Stored records:

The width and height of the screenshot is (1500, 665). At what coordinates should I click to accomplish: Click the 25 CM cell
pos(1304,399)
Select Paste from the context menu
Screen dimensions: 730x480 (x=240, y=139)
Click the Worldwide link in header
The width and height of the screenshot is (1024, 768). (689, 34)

...

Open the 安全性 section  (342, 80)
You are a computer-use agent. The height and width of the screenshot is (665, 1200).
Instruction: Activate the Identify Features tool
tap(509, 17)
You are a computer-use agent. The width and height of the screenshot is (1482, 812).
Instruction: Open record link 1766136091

* * *

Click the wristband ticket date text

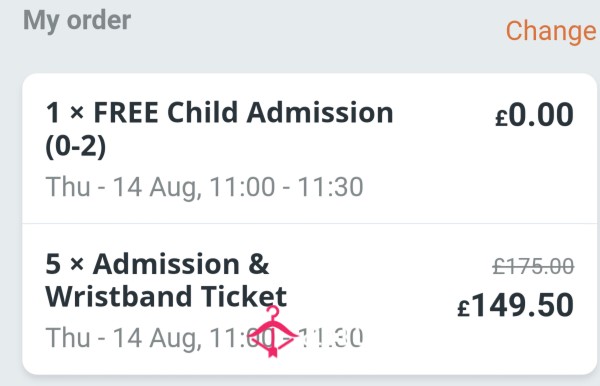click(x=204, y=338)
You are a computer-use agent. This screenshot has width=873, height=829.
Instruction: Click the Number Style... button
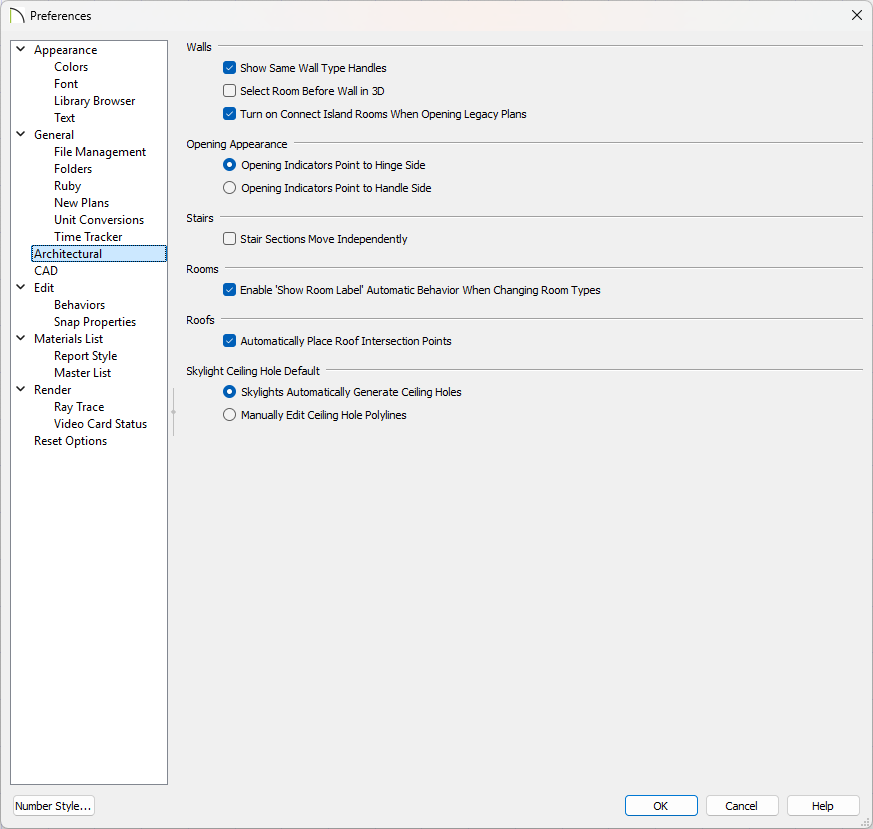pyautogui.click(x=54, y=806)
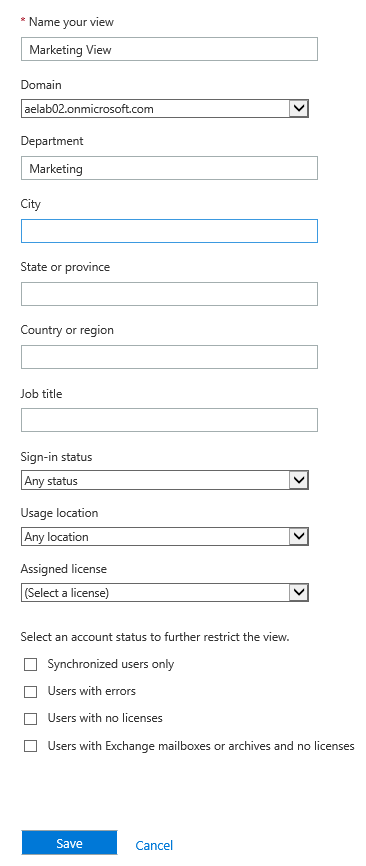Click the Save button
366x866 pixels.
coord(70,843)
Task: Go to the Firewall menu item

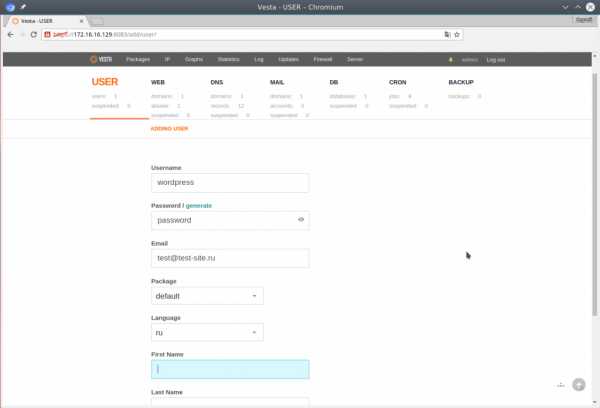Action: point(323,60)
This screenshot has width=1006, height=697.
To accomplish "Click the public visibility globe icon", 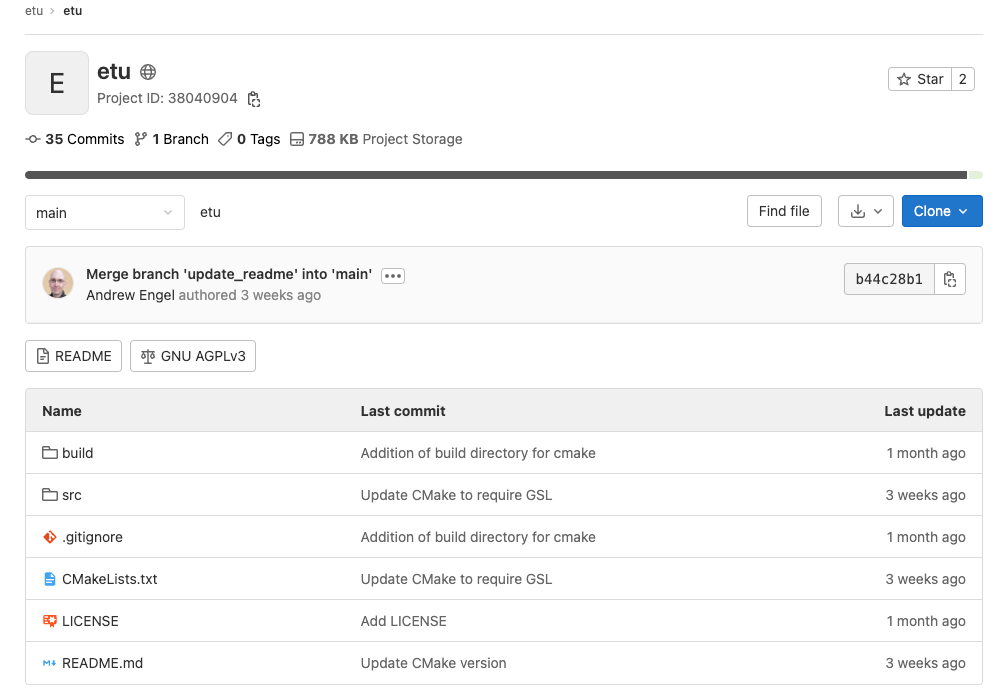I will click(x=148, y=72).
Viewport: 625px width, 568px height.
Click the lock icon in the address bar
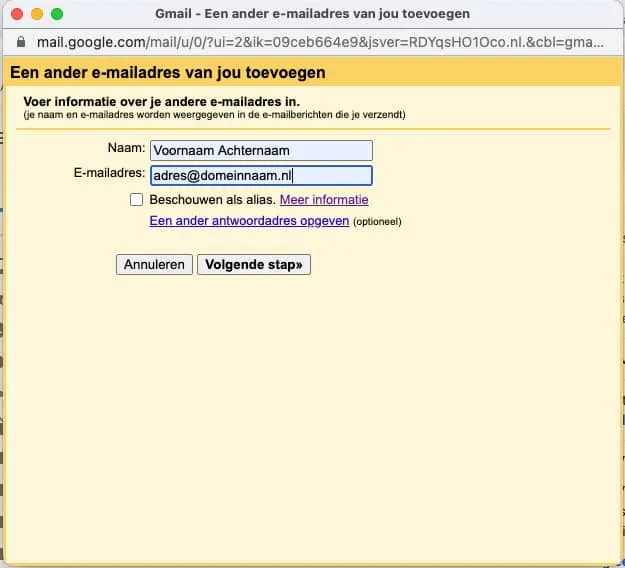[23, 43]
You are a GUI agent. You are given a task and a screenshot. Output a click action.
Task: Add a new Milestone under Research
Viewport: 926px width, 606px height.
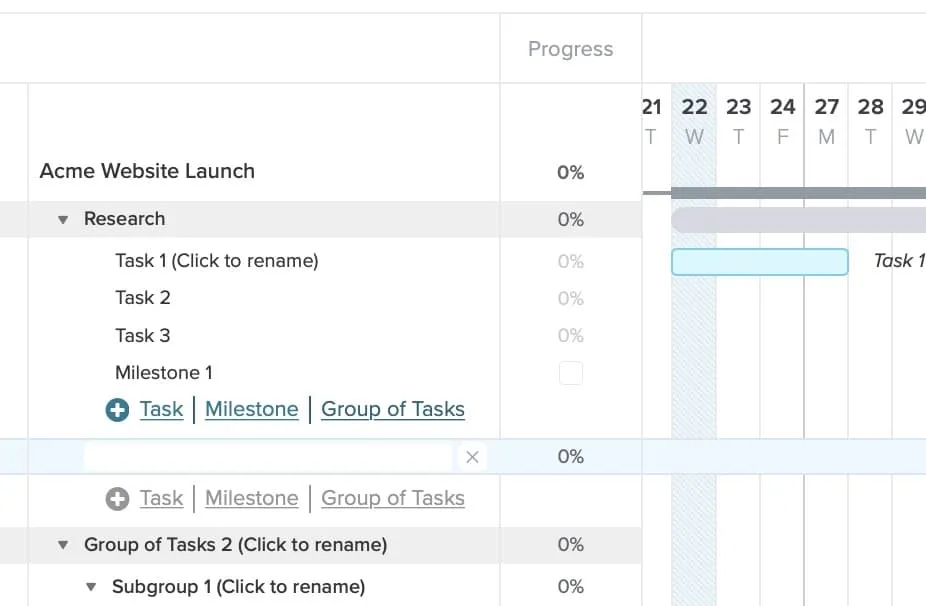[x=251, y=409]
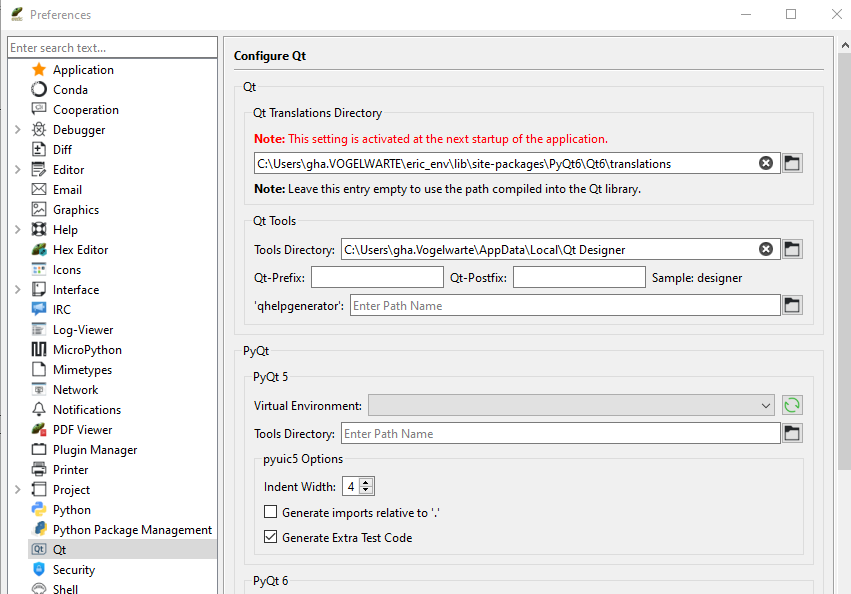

● Work to complete
In the records above, find the lines containing "This" and copy them.

● Exercise solution
You are a computer-use agent. This screenshot has width=873, height=829.
This screenshot has width=1006, height=697.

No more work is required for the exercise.